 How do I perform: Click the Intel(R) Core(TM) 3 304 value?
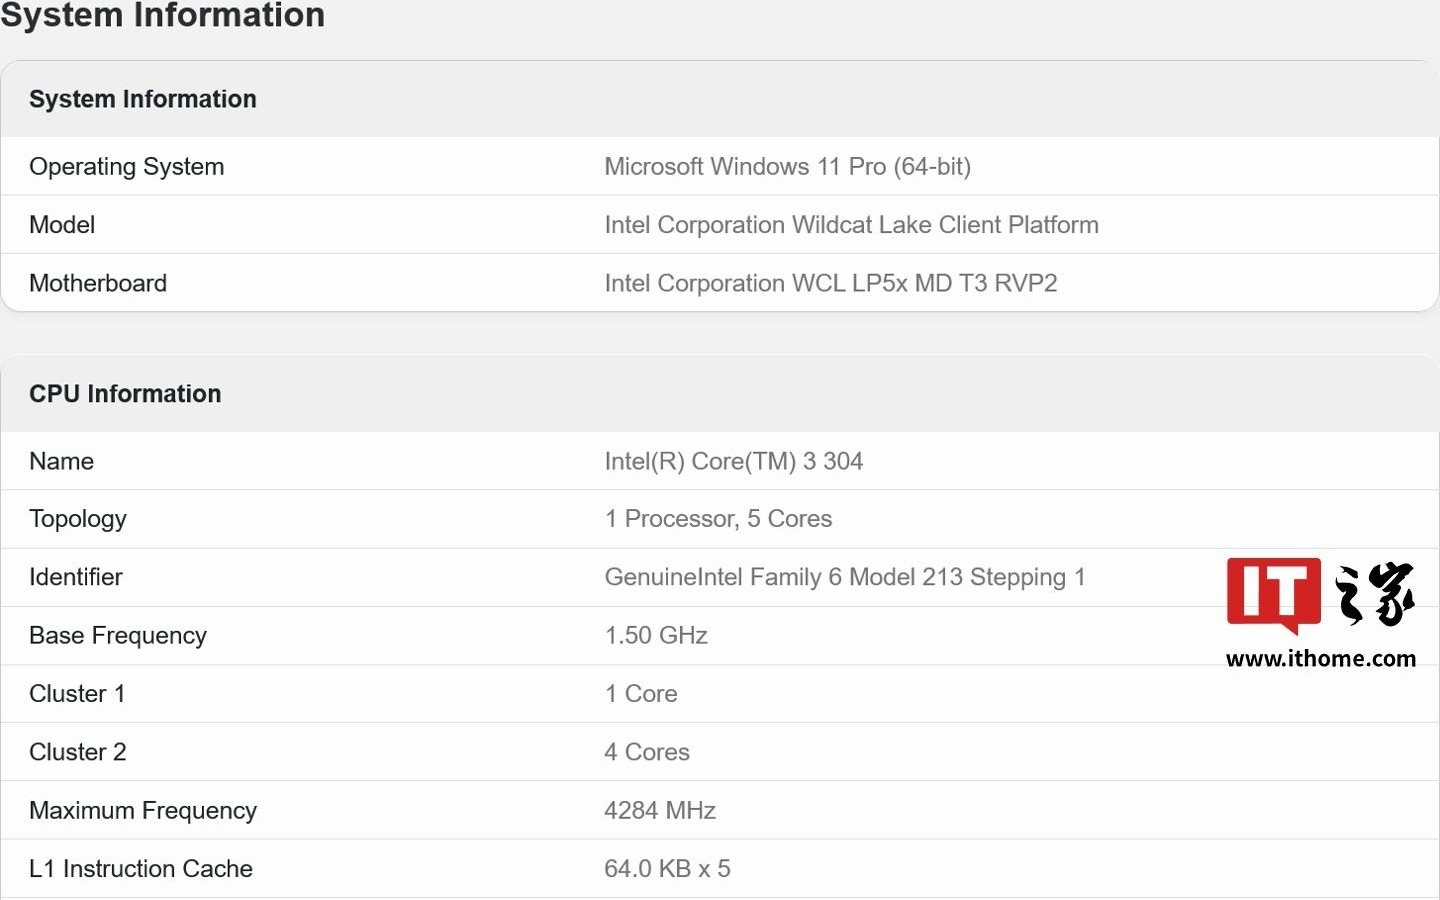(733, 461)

...

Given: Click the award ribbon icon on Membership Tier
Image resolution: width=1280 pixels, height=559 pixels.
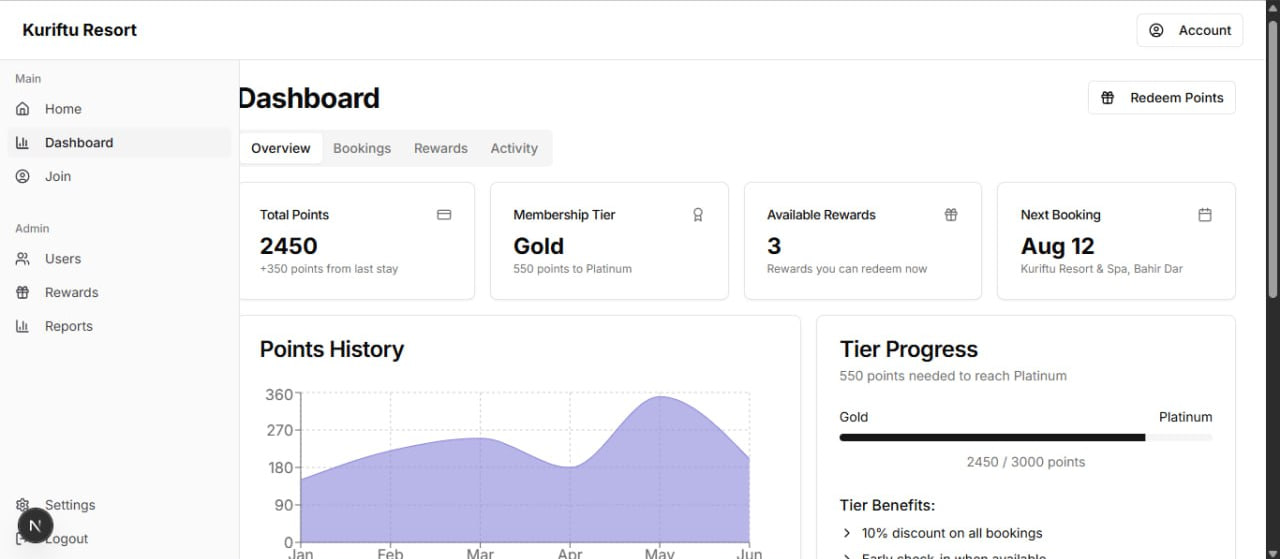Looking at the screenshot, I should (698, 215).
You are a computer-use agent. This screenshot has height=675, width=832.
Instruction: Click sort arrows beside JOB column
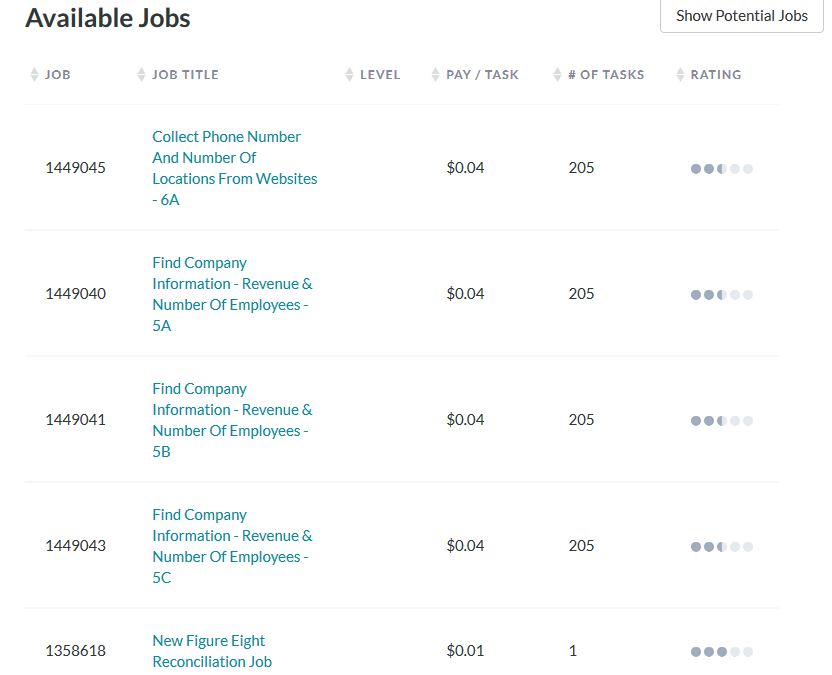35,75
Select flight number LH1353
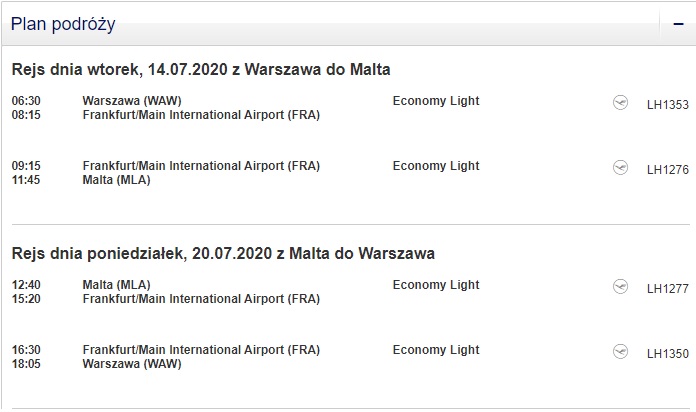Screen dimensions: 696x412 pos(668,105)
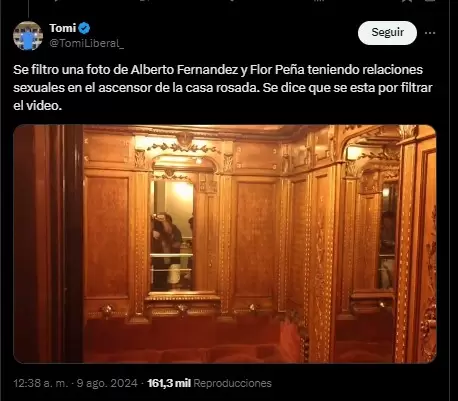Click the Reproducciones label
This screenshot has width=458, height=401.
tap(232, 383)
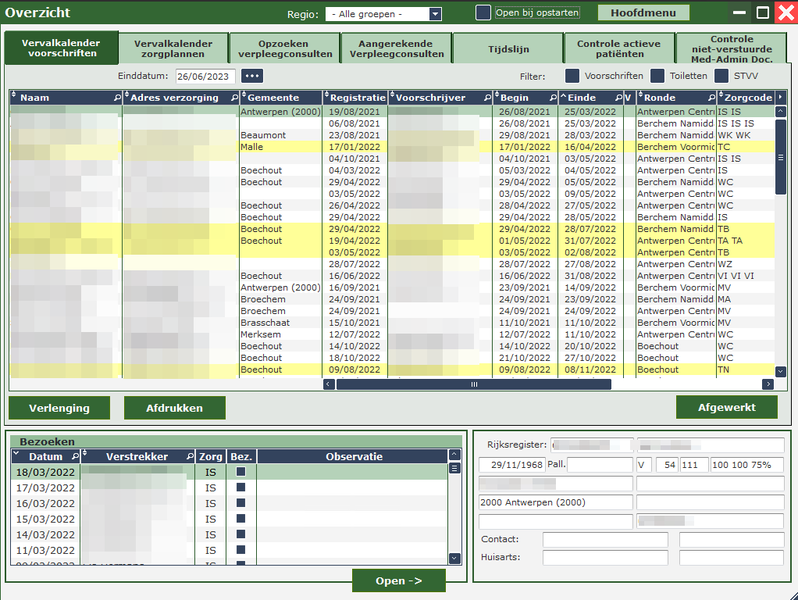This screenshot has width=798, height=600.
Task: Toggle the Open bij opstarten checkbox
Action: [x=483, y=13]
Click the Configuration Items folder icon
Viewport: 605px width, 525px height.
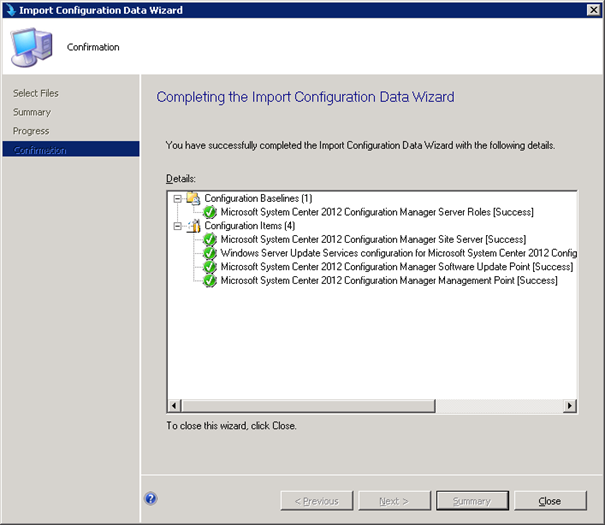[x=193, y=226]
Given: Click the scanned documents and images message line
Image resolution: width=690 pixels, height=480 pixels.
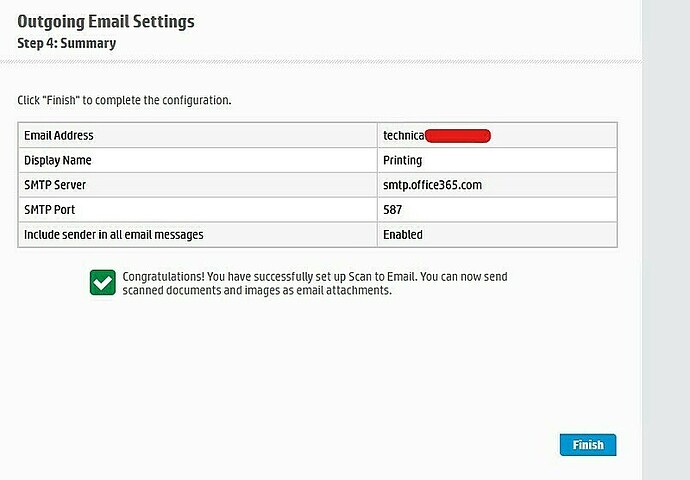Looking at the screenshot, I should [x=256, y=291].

---

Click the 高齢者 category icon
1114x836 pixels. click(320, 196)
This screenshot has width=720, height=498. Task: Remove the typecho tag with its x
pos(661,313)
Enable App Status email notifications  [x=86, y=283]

▶ _THE TASK_: Go through the entries above and count the lines with the word "Given", then give only that number.

▶ _WORKED SOLUTION_: 2